2016年9月14日、Normative Instruction RFB 2016年1658号が公布された。これはブラジル連邦歳入庁(RFB)により定められたものだ(なお、この変更は10月1日に施行される)。このRFB令は、RFB令2010年1037号を修正するものであって、従前優位な課税管轄や税優遇(tax privileges)に関する取扱いを変更するものである。
2016年1658号は、変更を加えていたのはもっぱら以下の点である。
- Curacao(キュラソー島)、St. Martin(セント・マーチン島)およびIreland(アイルランド)は所得税による課税がされないまたは20%を下回る税率での課税であり、更には法人の株主等の構成員情報へのアクセスを禁止する地域(これを特別課税管轄 – TFJ)として上げられていた。オランダ領アンティルやセントクリストファー・ネイビスはこれに含まれないことが明らかとされた。

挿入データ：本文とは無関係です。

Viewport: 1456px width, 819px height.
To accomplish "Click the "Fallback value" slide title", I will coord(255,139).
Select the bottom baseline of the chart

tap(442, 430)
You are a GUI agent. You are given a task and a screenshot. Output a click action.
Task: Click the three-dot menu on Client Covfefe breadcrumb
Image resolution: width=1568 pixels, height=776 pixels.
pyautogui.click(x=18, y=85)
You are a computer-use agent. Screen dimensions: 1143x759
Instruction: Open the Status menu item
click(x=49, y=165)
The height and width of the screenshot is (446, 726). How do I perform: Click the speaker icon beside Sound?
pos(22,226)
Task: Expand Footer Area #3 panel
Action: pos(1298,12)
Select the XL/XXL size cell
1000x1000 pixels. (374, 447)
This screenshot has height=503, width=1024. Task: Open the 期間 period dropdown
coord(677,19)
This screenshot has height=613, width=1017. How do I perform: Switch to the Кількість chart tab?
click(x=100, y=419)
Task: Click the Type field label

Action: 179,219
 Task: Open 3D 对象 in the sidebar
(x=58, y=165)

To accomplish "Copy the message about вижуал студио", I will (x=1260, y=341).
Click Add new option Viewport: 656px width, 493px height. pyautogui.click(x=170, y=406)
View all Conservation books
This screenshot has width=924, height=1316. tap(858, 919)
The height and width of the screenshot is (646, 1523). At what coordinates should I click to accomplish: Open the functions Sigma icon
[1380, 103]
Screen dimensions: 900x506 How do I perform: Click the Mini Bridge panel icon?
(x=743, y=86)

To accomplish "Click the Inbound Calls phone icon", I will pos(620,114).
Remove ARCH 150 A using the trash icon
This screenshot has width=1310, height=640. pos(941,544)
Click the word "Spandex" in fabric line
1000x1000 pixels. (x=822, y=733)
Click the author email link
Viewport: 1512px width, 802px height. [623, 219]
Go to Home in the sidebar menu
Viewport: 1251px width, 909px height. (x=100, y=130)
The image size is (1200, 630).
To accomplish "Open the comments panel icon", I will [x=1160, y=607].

- 税優遇特区(PTR)につき、オーストリア法に基づく持株会社の場合はその地域での実質的な経済活動の内容にかかわらず、これに含まれることとされることとなった。
注意すべきなのは、TFJやPTRの意義自体は立法上手当てされているにもかかわらず、現在の立法はRFB作成のこれらに関するリストについて言及されておらず、立法とこれらリスト上の管轄との整合性が文言上一致していなかったという点である(ブラジルらしいといえば、ブラジルらしい点の一つに挙げられよう)。
このため、RFBは長年の間、これらのリストを更新等するたびにこれらをガイドラインとして使用し続けてきた。このような実務からして、上記RFB令による変更は今後の実務の変更を促すものとして考えられるだろう。